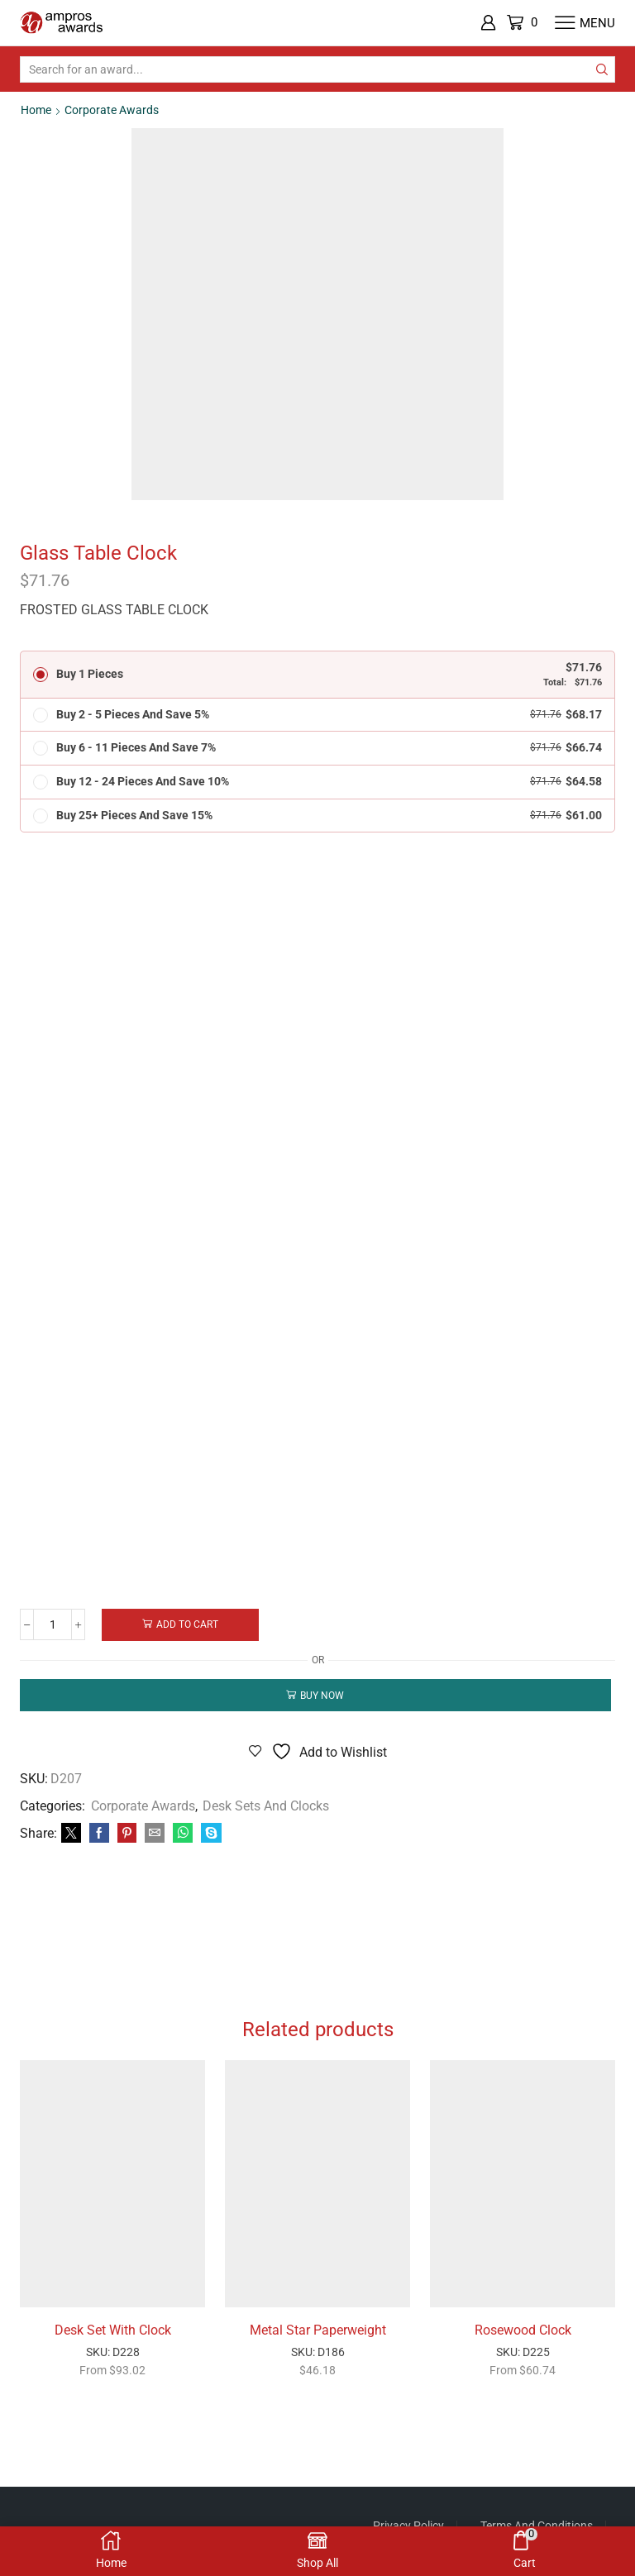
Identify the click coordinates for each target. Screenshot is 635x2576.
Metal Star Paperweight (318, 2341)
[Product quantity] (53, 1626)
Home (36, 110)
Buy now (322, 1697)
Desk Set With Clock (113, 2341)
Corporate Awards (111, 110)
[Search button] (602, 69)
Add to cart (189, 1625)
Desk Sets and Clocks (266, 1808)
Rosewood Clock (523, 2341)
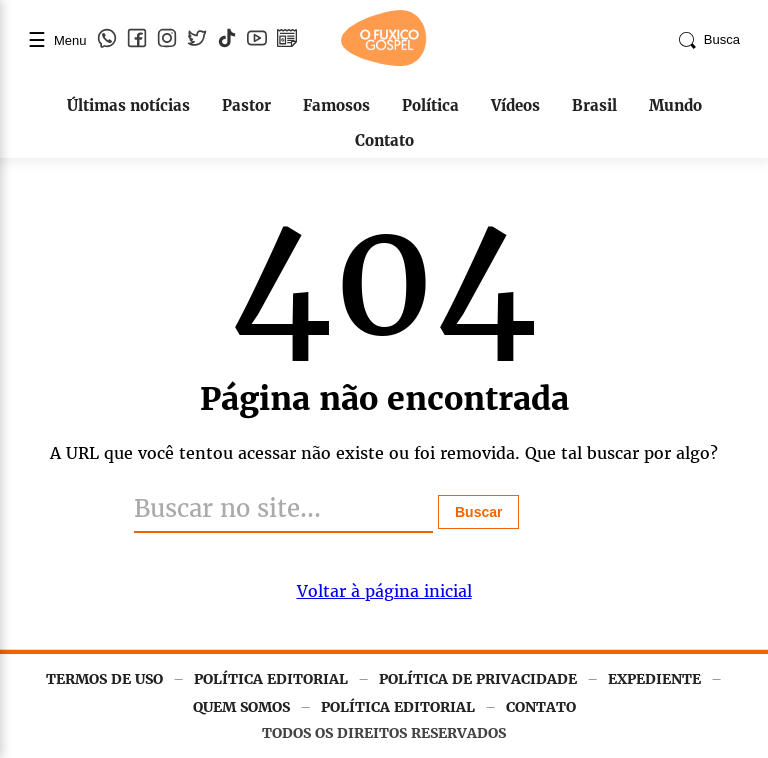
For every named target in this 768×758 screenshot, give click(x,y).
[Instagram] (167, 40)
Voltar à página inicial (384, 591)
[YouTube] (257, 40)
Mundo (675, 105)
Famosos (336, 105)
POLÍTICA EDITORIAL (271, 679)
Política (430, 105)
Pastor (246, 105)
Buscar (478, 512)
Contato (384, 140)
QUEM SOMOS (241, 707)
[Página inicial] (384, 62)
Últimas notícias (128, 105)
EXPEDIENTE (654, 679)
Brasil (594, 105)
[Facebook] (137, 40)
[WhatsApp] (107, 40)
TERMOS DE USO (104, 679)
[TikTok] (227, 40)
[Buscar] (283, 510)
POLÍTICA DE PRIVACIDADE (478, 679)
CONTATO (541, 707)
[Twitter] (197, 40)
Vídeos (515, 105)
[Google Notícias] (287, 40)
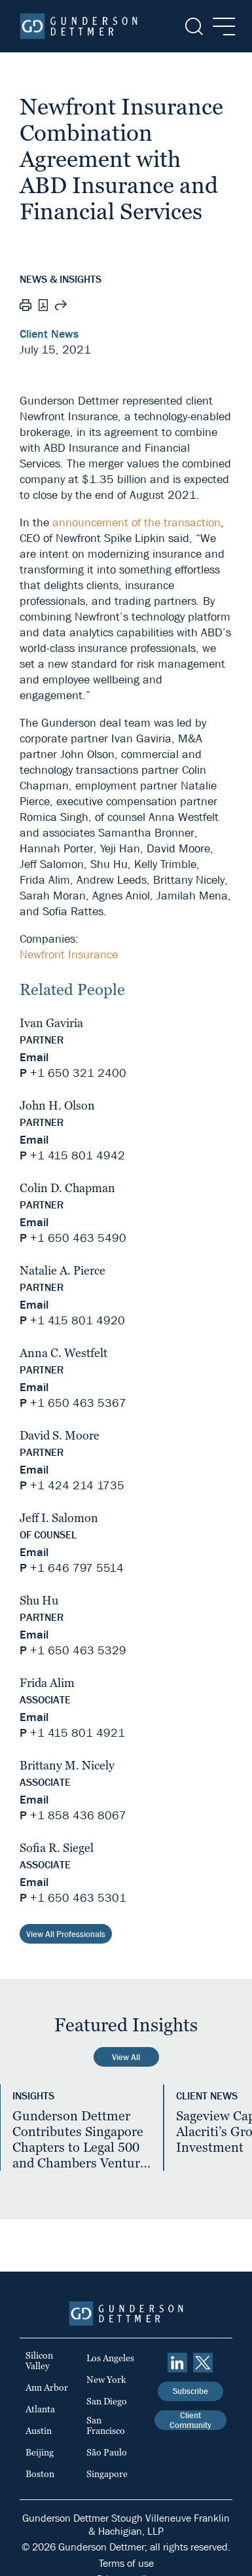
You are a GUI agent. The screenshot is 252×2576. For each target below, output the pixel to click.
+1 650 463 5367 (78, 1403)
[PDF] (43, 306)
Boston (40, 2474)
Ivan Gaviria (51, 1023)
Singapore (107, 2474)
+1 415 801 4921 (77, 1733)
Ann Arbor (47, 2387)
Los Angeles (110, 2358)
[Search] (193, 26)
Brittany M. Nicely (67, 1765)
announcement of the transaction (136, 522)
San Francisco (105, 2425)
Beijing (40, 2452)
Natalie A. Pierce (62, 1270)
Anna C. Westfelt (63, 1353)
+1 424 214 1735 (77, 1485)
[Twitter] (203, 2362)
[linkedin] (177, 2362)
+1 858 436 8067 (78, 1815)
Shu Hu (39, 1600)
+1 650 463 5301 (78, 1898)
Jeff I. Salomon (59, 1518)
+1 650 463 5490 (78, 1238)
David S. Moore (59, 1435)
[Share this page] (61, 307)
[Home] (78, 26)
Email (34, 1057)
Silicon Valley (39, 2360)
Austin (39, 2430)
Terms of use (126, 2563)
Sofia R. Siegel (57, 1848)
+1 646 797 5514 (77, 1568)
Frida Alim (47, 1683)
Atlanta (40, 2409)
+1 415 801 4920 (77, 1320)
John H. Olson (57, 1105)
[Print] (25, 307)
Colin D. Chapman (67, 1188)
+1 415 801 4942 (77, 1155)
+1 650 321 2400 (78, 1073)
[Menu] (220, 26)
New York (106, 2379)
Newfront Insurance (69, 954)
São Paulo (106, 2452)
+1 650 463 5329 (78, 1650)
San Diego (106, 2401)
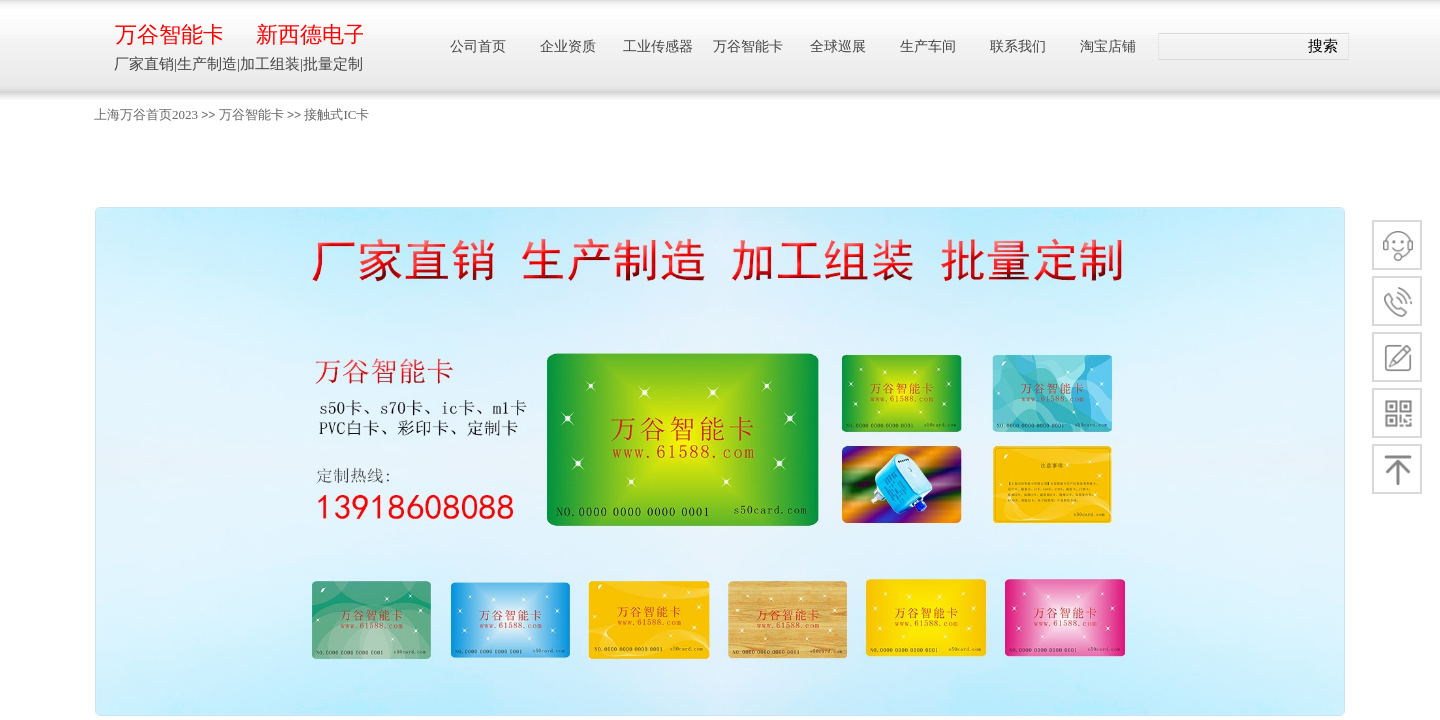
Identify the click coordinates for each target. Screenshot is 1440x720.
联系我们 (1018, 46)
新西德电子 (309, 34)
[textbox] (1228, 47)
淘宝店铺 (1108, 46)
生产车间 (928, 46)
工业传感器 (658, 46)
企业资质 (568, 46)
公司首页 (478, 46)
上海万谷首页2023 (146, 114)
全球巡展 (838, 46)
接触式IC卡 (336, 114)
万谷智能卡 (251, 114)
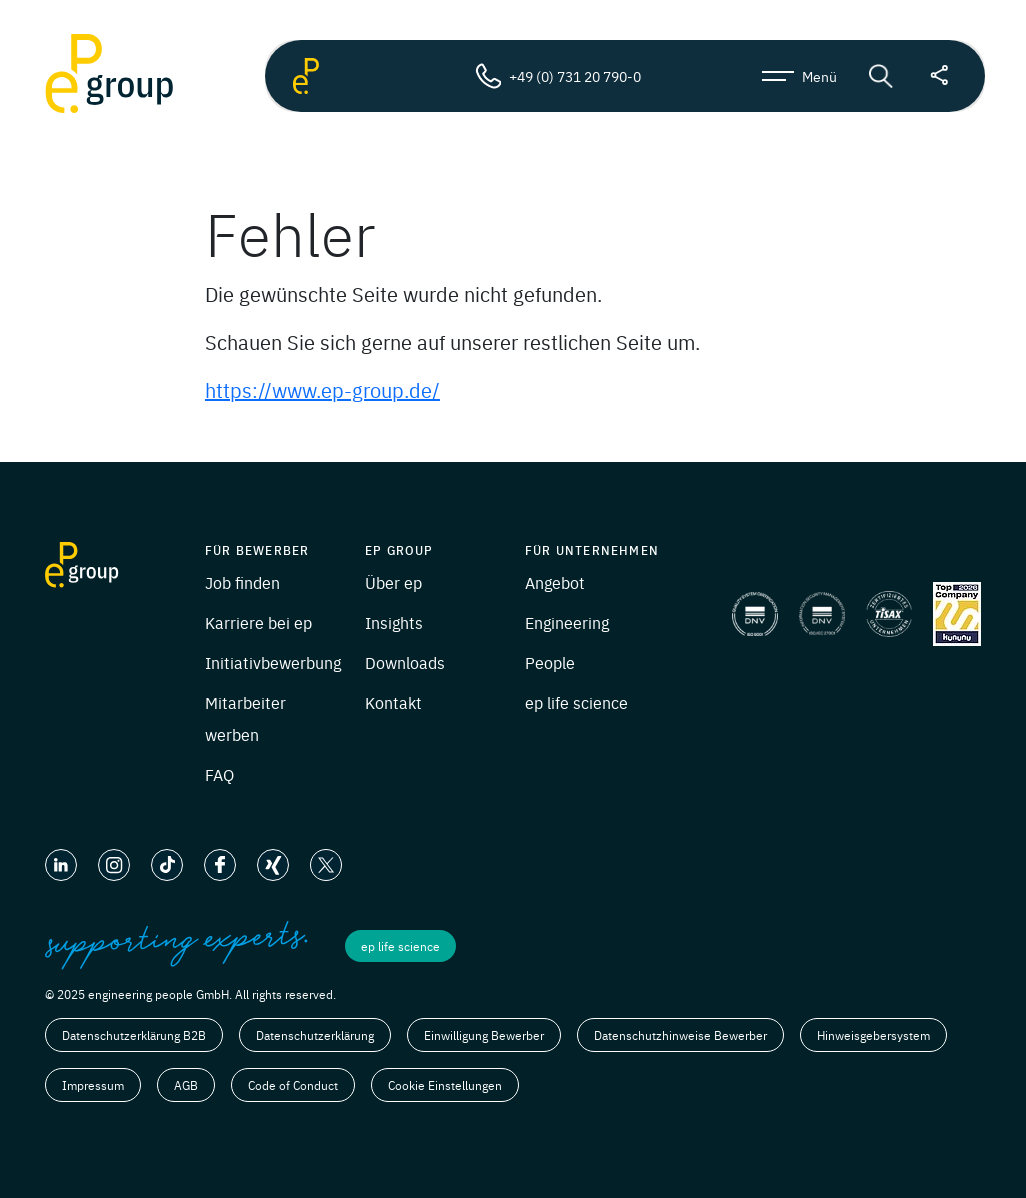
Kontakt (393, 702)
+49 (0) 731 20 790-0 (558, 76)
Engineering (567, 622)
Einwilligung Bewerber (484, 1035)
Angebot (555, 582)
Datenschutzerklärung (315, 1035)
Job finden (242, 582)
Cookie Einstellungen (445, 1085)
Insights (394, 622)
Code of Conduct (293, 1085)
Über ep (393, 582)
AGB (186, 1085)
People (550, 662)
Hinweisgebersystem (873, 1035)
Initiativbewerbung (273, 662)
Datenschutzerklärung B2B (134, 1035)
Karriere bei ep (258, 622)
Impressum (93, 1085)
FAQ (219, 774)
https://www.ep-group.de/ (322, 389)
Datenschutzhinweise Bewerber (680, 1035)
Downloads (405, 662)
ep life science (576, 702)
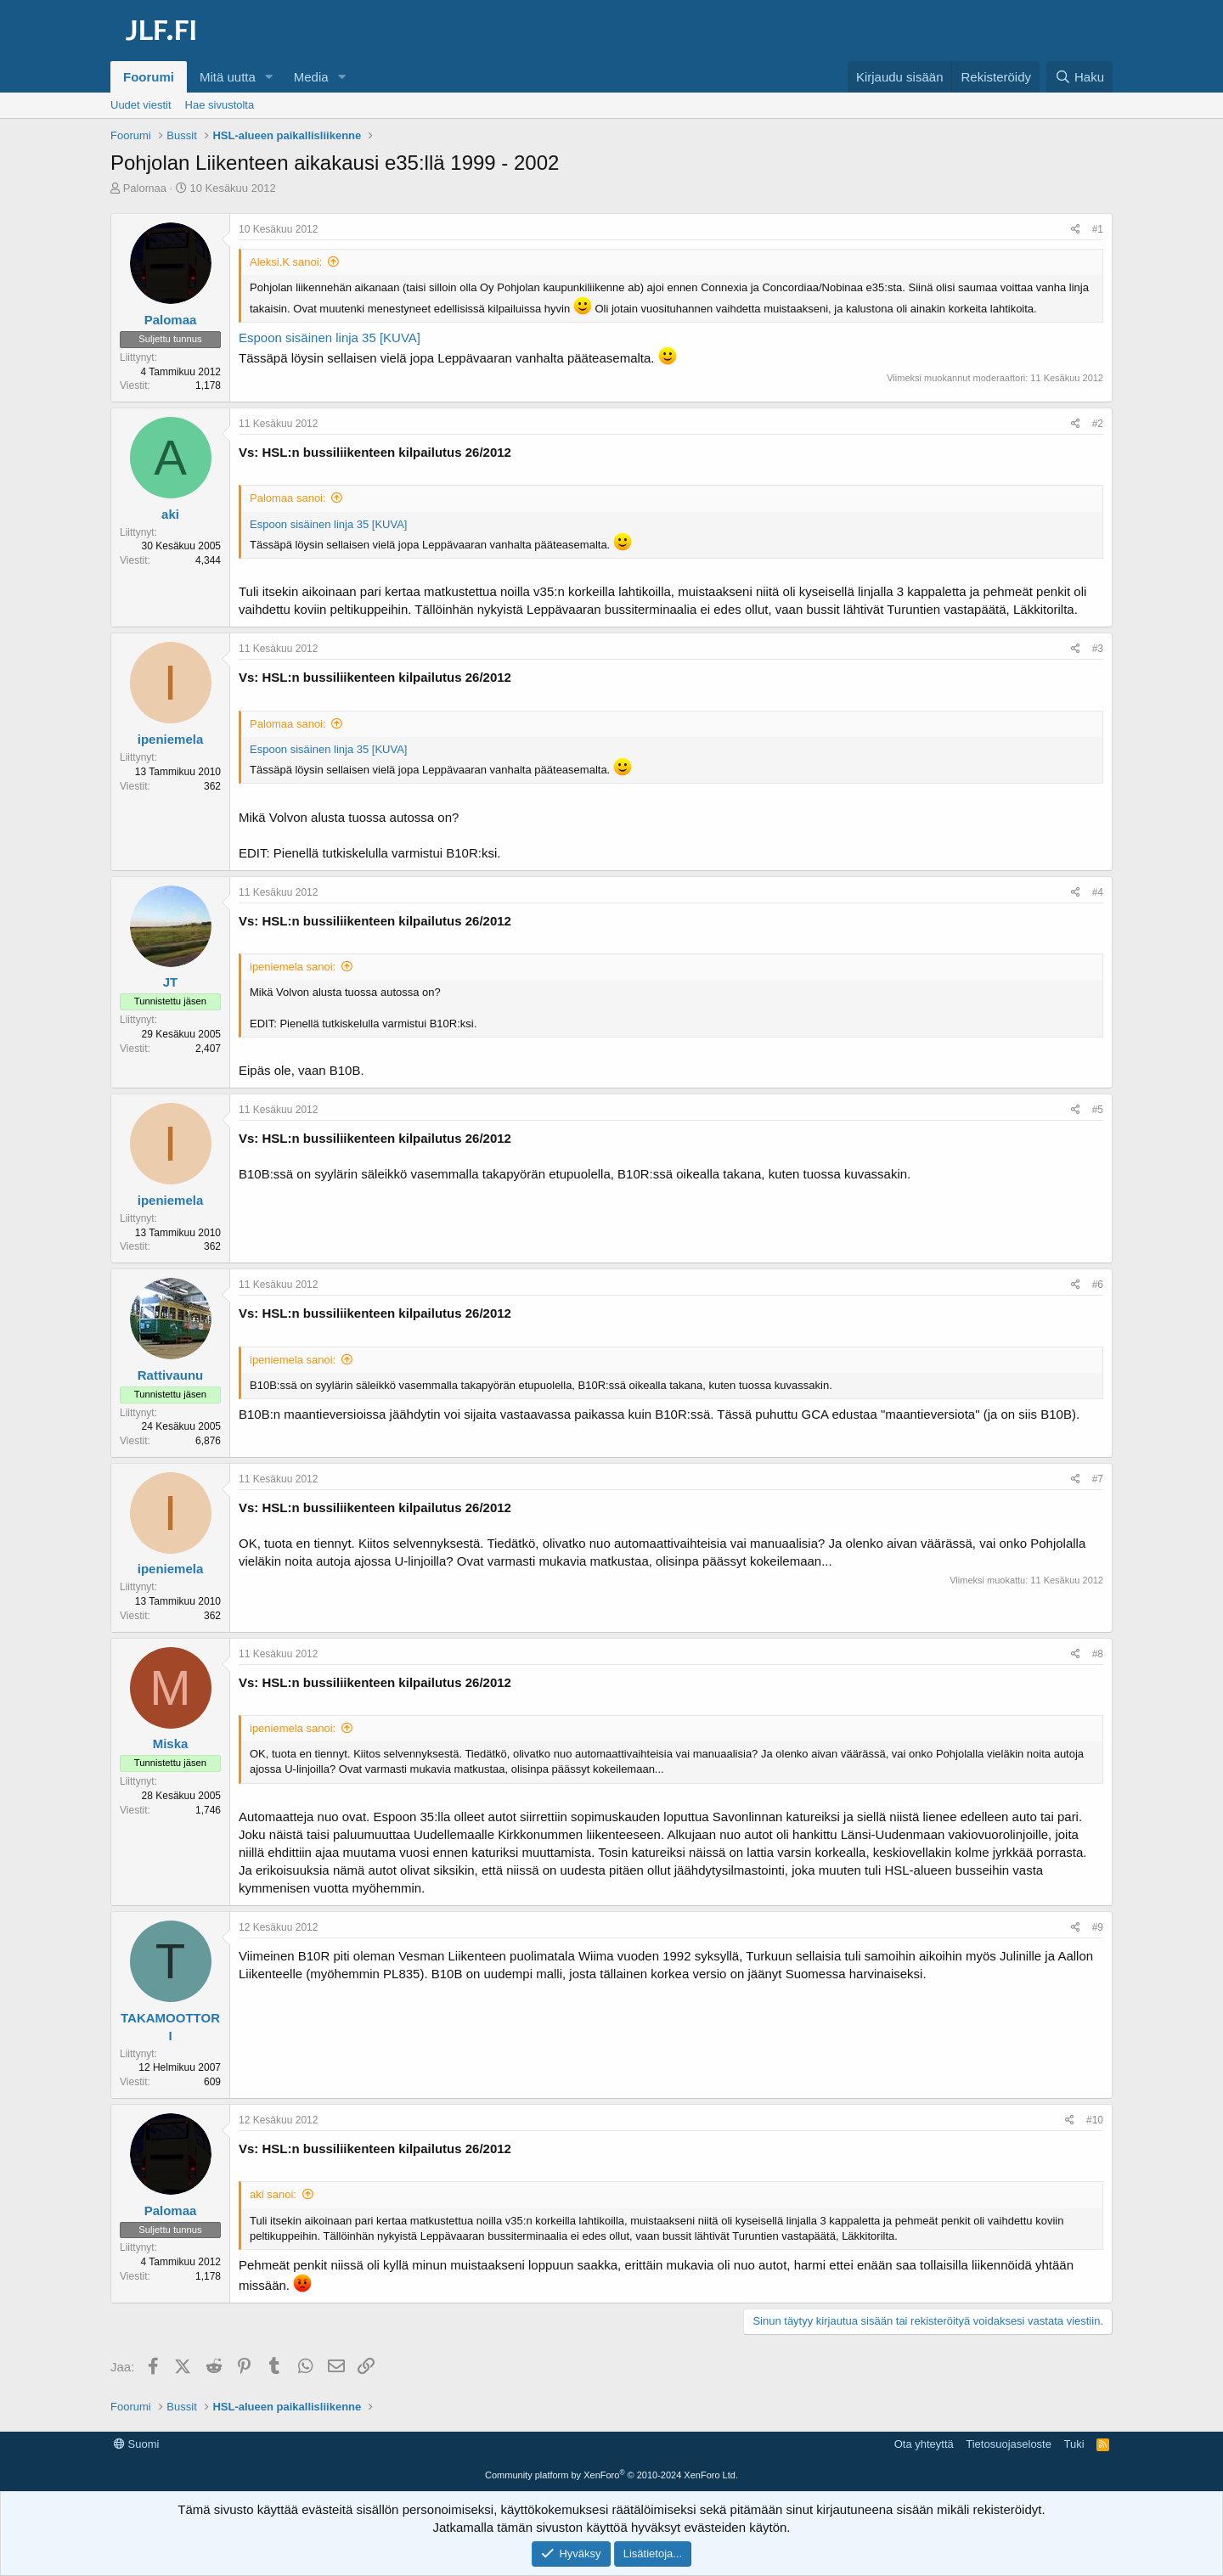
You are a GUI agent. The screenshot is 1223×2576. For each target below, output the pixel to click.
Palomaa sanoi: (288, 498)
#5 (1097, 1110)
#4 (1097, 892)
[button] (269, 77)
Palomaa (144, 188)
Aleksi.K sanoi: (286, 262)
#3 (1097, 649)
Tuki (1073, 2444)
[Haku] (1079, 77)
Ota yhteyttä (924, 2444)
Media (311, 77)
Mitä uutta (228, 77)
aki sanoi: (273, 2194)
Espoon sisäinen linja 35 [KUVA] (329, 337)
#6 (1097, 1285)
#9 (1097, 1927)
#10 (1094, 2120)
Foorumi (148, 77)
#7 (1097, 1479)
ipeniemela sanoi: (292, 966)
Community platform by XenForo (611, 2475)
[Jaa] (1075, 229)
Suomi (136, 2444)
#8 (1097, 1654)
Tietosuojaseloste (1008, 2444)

→ **Requirements**: Convert every line from the top through the line holding "POLÍTICA DE PRIVACIDADE (478, 679)", inclusive, into a numbered list. Skip blank lines and leave the pictures out.

→ **Result of the exercise**:
1. Identify the click coordinates for each target. Screenshot is 635x2576.
2. Metal Star Paperweight (318, 2341)
3. [Product quantity] (53, 1626)
4. Home (36, 110)
5. Buy now (322, 1697)
6. Desk Set With Clock (113, 2341)
7. Corporate Awards (111, 110)
8. [Search button] (602, 69)
9. Add to cart (189, 1625)
10. Desk Sets and Clocks (266, 1808)
11. Rosewood Clock (523, 2341)
12. For every named target in this 768×758 screenshot, give click(x,y).
13. [Instagram] (167, 40)
14. Voltar à página inicial (384, 591)
15. [YouTube] (257, 40)
16. Mundo (675, 105)
17. Famosos (336, 105)
18. POLÍTICA EDITORIAL (271, 679)
19. Política (430, 105)
20. Pastor (246, 105)
21. Buscar (478, 512)
22. Contato (384, 140)
23. QUEM SOMOS (241, 707)
24. [Página inicial] (384, 62)
25. Últimas notícias (128, 105)
26. EXPEDIENTE (654, 679)
27. Brasil (594, 105)
28. [Facebook] (137, 40)
29. [WhatsApp] (107, 40)
30. TERMOS DE USO (104, 679)
31. [TikTok] (227, 40)
32. [Buscar] (283, 510)
33. POLÍTICA DE PRIVACIDADE (478, 679)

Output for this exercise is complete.